>> Start Supplied text

Given time, he will almost certainly grow out of the worst of it. He did have 
a good upbringing in a good family with decent values. But we are going to 
have to suffer through the next couple of years along with his classmates. 
And I quite confidently predict that we will want to smack him upside the 
head on a regular basis over the next two books. I suspect that we won't get 
much of a glimpse of the engaging youngster that we all liked so much in 
PS/CoS until fairly late in book 6. He may gradually re-emerge through book 
7. And no SHIP that he tries to sign on with in the interim is going to last. 
(Nor should it.)

For the record; 

I think that Hermione *did* fancy Ron on the train to Hogwarts in their first 
year. Which is why she pestered him so much in her oh-so-inept way right up 
until his comments (which at the time were probably fair enough -- no one 
*did* much like her at that point) drove her into the loo to cry through the 
Halloween Feast. After the three of them became friends, this sort of 
try-it-on-for-size faux "romance" did not have enough ground to sustain 
itself in the face of a genuine friendship. I think that at that point, if 
Hermione was going to fall in love with anything it was with and 
honest-to-ghod-right-here-in-your-face adventure, not some vague culturally 
sanctioned notions of romance. Hermione likes taking actions that *matter*. 
And she's bright enough to be able to see the difference between things that 
*do* matter and things that her culture is only claiming *ought* to, because 
she's female.

Since then, Hermione has looked outside the trio for any exercise of 
"romance" scenarios. After the Lockhart fiasco (a hard lesson when you're 13)

>> End Supplied text

> _Task prompt_:
Answer these questions from the commentary above, one per line:
1. Until fairly late in which book does the writer expect little glimpse of the engaging youngster liked in PS/CoS?
2. When and where does the writer think Hermione fancied Ron?
3. Where did Hermione cry through the Halloween Feast?

>> Start Available data

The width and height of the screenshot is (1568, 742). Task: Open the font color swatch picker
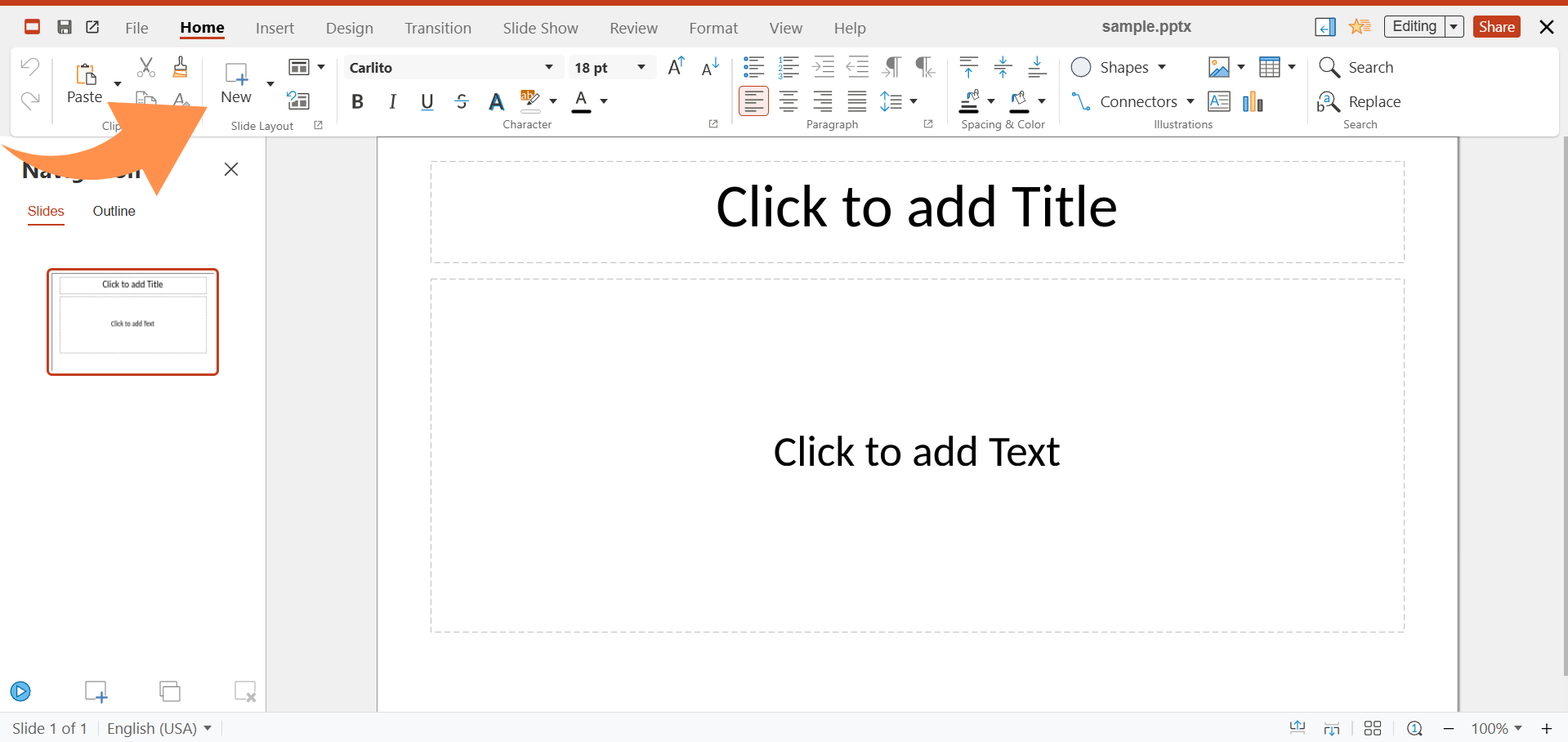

>> End Available data

> _Final result_:
1. Book 6
2. On the train to Hogwarts in their first year
3. In the loo